This story was published in the Anchorage Daily News recently and it was sent to me by Azzfan. The gist of the article is that the writer, Craig Medred, believes that Into The Wild, both the book and the movie, fail to tell Chris McCandless’ story because they ignore the fact that he may have been schizophrenic.
This is maybe an oversight on the part of author Jon Krakauer or it could have been undiagnosed, but the idea certainly raises some interesting questions.
Medred contends that we’ve been fed “a misrepresentation, a sham, a fraud” of a story that makes McCandless out to be a mythic figure who was setting out to find the “meaning of life.”
Someone who wanted to commune with nature, and lead a simpler existence, something we all yearn for at times. This endearing—some would say naive—a quality that makes the young man both appealing and confounding at the same time.
The writer of the article points out that McCandless took on a different persona in taking the name Alexander Supertramp and references notes that were left behind in McCandless’ journals as evidence that he had schizophrenia.

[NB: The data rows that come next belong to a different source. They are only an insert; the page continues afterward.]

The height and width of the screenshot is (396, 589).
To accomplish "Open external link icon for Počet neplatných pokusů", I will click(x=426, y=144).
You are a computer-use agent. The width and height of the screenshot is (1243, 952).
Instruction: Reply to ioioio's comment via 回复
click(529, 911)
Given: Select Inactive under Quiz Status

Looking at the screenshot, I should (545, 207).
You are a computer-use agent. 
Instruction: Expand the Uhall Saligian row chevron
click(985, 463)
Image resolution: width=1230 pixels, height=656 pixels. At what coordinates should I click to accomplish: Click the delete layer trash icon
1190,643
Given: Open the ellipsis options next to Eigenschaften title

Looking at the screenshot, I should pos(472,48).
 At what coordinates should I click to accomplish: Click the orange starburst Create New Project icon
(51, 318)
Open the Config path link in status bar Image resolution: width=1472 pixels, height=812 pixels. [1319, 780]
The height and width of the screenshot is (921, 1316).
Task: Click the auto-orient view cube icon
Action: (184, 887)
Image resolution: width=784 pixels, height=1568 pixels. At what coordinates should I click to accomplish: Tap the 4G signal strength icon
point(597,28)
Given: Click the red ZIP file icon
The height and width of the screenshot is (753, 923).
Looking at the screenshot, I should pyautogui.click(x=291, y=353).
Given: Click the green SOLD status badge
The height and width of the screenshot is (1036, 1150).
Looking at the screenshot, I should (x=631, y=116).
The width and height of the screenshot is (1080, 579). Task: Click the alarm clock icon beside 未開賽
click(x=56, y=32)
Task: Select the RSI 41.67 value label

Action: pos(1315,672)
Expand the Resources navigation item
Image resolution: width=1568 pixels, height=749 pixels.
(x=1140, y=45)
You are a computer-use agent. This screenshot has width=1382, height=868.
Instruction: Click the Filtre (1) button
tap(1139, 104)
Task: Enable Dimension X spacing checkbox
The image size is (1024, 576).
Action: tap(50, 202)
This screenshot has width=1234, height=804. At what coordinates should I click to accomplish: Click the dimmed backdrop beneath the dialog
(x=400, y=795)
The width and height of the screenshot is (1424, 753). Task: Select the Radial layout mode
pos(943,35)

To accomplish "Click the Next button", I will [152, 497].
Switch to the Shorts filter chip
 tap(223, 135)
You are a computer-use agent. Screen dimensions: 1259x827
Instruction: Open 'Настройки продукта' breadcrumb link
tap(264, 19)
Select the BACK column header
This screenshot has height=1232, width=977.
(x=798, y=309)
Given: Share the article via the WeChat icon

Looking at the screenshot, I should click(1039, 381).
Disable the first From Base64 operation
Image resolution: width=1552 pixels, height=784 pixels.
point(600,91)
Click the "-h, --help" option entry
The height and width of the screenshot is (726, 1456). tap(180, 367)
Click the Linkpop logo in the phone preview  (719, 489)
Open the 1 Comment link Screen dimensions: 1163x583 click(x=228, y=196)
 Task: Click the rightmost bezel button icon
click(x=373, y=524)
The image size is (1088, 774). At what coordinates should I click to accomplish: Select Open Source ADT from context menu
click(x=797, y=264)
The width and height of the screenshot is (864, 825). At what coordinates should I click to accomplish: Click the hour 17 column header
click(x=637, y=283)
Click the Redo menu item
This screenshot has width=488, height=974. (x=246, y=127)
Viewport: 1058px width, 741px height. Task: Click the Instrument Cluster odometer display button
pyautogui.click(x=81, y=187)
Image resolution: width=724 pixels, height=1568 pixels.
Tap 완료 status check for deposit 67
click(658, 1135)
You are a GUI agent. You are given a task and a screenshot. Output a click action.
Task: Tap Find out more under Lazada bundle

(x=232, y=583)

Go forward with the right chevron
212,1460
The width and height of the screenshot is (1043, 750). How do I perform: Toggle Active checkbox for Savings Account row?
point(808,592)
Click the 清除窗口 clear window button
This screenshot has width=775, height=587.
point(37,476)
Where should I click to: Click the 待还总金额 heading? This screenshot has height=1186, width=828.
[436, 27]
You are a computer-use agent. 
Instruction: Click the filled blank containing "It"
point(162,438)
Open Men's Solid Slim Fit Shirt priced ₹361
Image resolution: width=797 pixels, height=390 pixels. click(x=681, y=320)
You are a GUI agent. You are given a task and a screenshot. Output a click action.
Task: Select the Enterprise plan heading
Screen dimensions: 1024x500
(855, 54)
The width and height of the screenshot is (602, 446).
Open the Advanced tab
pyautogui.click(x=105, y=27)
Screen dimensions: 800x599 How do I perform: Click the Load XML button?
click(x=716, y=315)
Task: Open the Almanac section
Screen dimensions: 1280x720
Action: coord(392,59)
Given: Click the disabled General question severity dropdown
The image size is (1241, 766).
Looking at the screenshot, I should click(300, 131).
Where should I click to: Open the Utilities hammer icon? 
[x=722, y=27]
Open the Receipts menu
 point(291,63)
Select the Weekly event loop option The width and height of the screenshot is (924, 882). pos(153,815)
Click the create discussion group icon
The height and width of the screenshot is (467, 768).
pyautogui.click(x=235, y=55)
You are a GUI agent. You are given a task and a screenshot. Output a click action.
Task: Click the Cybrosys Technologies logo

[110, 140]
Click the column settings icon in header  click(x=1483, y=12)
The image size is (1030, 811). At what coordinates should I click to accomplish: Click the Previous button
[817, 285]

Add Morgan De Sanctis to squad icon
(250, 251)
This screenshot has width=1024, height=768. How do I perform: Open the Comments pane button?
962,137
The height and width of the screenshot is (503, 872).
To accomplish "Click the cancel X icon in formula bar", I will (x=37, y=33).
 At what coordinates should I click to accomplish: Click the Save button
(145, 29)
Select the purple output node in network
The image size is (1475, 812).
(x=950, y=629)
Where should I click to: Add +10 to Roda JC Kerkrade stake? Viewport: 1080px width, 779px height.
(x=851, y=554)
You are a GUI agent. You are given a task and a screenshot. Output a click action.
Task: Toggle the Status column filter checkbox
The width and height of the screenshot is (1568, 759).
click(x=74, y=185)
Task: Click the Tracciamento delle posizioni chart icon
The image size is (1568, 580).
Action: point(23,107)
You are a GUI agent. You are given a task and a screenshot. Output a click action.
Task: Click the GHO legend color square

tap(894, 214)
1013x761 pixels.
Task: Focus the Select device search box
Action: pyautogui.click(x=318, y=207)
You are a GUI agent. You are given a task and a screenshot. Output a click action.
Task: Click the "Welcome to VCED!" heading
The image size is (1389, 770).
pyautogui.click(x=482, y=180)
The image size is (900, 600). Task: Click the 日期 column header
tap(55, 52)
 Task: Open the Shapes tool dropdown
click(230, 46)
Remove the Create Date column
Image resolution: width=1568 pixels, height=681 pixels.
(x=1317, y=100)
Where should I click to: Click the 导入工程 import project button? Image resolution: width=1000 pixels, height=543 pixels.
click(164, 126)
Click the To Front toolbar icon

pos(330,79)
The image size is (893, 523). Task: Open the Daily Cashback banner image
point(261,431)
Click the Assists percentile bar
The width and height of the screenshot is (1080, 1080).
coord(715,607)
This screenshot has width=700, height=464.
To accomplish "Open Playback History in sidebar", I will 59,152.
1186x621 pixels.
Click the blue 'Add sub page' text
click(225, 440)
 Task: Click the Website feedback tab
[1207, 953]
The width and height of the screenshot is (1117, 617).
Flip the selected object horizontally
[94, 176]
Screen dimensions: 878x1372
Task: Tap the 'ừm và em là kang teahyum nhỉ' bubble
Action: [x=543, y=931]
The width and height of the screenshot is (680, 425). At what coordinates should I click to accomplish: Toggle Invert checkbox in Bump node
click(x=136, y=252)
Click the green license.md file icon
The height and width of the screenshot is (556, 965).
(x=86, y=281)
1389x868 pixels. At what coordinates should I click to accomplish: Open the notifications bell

In his writings, Chris refers to himself in the third person regularly, sometimes writes vague, yet idealistic, references about his intentions, while at the same time waxing philosophically about getting lost in the wild.
Medred contends that McCandless wasn’t searching for anything in particular at all. Instead, He was running from something—perhaps his own inner demons.
From these observations, Medred concludes that McCandless had a mental illness that may have driven him into the wilderness.
Perhaps more controversially, the writer contends that Krakauer deliberately set out to create a folk hero, giving the subject of his book ethereal qualities that many people admire. The result is almost a cult-like following of McCandless that continues to exist even today.
When reading this, my first thought was that, of course, McCandless wasn’t necessarily searching for anything in particular. At least early on, he was running from something. He was running from his parents and the upbringing he had known.
He was running from the expectations they had been foisted upon him and the lifestyle he saw his family stuck in. He wanted no part of that way of life, and I thought that was adequately conveyed in both the book and the film.
As the story went on, though, I would say Chris did begin to search for things rather than just running away. He was searching for his own identity, away from his family and friends. He searched for some direction as to where he wanted to go with his life and what he wanted to do.
He was searching for simplicity and meaning. Things that many young men and women, graduating from college and beginning their adult life, can relate to.
Was McCandless schizophrenic as this author claims? That’s hard to say, and I’m hardly qualified to make that diagnosis. Clearly he did some strange things throughout his journey that not all of us can relate to.
That doesn’t make him mentally ill necessarily. There didn’t seem to be any indications that he had schizophrenia by other reports. Besides, wouldn’t it make for an even glossier story to have a “Crazy Man” wander off alone in the Alaskan wilderness?
And as to the idea that McCandless was altering his identity by going by the name of Alexander Supertramp, I say hogwash. Trail names are incredibly common, and some people adopt them as a badge of honor.
Anyone who has hiked for any distance on the Appalachian Trail, the Pacific Crest Trail, or any number of other long hiking routes knows this. I always viewed Chris’s adopted moniker in that same fashion, never thinking much about it beyond that point.
From my perspective, we’re all just speculating at this point. Krakauer told a story when he wrote Into The Wild. Some people have chosen to make McCandless a mythic folk hero who is a curious side product of that story.
I personally don’t think that that was what Krakauer had in mind when he wrote his now-classic book. Of course, we all see what we want to see at times. To some, he might have been a folk hero. To others, he really was just plain crazy. It’s all a matter of perspective, and in the end, we all have to make up our own minds.